Problem details:
Could you please find each line in the records that contains the word "computer" and copy it?

Supplied records:
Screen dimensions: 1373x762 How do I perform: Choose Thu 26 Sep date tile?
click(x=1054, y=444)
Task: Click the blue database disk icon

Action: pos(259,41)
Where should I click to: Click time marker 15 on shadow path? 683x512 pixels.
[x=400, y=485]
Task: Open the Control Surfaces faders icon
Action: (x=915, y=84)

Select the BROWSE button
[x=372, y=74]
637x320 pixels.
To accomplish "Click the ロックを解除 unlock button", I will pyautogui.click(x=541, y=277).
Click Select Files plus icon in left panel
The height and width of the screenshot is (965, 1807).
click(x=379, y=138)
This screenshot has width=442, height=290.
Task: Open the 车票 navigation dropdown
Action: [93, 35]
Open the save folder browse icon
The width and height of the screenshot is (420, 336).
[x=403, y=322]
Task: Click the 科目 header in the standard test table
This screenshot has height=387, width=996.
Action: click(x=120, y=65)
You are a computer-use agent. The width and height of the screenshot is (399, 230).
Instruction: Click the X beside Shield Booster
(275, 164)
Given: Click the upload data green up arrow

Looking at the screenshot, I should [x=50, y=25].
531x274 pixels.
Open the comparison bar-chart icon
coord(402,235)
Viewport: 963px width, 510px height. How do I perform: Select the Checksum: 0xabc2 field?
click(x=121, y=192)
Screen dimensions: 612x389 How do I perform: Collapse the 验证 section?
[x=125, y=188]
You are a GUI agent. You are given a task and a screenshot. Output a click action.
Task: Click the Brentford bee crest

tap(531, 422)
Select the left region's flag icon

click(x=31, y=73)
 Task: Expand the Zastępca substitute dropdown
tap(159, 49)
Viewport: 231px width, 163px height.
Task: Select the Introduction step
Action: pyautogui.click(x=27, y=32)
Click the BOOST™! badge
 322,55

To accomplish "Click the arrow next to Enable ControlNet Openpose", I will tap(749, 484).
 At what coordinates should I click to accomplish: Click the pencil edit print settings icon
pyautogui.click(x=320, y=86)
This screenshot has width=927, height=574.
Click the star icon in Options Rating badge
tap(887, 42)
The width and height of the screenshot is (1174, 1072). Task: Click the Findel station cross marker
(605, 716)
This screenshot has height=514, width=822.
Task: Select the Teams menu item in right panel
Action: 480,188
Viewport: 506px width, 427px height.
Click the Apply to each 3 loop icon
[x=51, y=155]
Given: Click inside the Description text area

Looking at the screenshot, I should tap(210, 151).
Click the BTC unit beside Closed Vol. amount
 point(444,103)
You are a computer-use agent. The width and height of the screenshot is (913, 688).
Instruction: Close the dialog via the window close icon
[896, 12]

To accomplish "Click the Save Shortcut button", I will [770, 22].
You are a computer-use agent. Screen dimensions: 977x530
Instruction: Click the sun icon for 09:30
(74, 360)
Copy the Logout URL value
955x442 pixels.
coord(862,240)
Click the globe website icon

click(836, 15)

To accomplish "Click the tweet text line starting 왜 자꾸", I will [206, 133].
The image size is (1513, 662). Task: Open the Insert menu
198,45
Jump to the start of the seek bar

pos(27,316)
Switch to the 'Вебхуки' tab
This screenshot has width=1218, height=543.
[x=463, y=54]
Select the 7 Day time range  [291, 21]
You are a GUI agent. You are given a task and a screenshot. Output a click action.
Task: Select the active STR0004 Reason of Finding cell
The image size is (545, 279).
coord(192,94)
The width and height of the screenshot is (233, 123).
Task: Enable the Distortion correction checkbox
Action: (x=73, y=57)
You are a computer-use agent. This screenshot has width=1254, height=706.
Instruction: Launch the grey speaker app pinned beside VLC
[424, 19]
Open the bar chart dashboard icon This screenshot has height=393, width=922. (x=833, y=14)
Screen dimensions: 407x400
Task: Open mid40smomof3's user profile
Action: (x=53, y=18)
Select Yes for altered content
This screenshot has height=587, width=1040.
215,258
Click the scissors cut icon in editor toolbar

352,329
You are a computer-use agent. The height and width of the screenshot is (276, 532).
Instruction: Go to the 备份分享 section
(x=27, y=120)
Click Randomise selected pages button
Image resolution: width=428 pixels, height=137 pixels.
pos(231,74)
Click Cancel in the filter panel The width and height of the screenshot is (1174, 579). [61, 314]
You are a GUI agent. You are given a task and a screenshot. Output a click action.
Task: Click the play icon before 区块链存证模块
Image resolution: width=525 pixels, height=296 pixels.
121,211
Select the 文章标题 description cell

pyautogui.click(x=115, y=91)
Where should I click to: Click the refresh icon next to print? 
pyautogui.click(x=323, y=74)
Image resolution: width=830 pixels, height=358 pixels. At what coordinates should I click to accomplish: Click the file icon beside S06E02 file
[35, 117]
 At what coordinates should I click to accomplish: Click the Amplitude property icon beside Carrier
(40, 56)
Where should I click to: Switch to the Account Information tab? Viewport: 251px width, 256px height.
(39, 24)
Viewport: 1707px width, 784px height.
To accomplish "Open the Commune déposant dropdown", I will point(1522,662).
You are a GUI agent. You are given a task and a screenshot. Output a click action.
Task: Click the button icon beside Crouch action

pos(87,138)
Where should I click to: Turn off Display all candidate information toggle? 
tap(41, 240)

Worked solution:
You are a computer-use agent. The width and height of the screenshot is (399, 230).
You are a computer-use agent. The width and height of the screenshot is (913, 688).
You are a computer-use agent. Screen dimensions: 977x530
You are a computer-use agent. This screenshot has width=1254, height=706.
You are a computer-use agent. The height and width of the screenshot is (276, 532).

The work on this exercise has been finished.